[Stored items]
· · · · · · ·

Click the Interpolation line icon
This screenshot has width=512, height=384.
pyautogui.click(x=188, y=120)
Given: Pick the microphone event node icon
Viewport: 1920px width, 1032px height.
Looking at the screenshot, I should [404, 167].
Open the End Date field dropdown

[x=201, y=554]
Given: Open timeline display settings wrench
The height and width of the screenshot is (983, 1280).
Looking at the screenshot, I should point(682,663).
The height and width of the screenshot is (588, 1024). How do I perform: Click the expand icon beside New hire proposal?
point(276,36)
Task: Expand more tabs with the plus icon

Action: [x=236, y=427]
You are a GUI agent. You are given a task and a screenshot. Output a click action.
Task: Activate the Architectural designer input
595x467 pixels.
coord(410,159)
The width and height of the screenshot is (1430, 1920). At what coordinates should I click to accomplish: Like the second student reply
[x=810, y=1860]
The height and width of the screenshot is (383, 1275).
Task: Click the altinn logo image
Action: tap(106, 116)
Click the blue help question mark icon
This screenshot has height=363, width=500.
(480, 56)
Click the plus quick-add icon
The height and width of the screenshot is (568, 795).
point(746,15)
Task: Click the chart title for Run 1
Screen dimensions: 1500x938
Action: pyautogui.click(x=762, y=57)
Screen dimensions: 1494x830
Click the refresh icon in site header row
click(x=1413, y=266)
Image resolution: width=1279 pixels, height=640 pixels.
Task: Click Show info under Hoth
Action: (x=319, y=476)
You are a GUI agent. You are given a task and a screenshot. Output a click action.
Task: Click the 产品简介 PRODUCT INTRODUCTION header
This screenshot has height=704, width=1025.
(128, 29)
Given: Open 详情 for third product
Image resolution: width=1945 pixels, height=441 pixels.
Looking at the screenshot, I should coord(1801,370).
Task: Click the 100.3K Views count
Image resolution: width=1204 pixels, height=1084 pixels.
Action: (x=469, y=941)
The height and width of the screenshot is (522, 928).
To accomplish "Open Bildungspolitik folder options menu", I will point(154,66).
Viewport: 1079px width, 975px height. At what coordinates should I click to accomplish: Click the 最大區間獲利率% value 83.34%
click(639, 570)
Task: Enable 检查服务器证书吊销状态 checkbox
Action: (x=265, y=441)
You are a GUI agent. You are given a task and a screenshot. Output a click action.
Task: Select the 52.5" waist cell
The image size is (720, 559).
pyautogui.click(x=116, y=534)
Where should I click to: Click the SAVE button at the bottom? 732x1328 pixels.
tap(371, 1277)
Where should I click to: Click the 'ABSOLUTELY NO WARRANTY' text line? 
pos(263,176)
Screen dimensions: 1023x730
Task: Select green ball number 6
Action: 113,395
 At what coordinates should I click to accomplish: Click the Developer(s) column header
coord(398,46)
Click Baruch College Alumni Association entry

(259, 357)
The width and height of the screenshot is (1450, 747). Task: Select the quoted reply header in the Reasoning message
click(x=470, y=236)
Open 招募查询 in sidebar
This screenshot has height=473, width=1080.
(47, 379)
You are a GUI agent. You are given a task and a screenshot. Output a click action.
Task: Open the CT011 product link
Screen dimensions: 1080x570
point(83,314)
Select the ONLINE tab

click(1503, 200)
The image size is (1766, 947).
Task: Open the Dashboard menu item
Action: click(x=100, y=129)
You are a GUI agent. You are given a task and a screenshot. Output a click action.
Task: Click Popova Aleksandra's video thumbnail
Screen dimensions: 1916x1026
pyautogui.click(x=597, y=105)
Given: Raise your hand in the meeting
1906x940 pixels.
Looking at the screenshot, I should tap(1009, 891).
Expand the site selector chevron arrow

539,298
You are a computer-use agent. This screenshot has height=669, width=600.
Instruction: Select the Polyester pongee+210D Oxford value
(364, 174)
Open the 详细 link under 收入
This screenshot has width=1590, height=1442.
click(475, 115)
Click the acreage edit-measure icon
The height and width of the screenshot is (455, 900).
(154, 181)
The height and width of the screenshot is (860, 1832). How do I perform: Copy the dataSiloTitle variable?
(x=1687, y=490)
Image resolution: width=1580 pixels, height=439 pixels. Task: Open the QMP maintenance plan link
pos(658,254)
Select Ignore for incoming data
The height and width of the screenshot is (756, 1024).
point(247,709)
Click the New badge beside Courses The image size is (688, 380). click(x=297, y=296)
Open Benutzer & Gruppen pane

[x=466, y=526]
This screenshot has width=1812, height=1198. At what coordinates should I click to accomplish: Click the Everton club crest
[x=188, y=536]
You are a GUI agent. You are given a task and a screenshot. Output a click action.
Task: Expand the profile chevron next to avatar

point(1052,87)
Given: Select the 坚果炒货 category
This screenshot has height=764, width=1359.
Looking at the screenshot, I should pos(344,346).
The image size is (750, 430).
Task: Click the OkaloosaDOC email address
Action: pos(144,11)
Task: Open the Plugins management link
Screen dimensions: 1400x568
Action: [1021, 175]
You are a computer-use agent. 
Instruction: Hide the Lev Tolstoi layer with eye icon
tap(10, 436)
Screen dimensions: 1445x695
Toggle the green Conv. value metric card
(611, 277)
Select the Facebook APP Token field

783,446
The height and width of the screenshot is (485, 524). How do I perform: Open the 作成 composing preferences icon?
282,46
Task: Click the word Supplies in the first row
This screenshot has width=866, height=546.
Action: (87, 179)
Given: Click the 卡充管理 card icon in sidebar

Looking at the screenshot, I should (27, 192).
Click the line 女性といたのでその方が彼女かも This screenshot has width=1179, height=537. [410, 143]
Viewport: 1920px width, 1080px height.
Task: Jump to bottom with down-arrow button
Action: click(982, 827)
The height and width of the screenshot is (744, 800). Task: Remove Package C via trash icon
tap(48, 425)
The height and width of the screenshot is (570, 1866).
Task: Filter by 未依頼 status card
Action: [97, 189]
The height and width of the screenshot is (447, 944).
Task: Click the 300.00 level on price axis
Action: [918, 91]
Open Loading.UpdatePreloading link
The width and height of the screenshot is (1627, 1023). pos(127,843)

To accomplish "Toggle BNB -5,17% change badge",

· · · · · · ·

What the exercise asks ::
Copy out all the lines of the records that include "computer".

Exercise answer ::
You are a computer-use agent. This screenshot has height=669, width=600.
You are a computer-use agent. 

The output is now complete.